_Stored data entries_

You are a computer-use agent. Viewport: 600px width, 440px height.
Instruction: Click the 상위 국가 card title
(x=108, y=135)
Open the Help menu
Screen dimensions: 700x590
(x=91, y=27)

_Exercise_
Each line of the data must come back exactly as written.

_Solution for this problem_
You are a computer-use agent. Viewport: 600px width, 440px height.
Instruction: Click the 상위 국가 card title
(x=108, y=135)
Open the Help menu
Screen dimensions: 700x590
(x=91, y=27)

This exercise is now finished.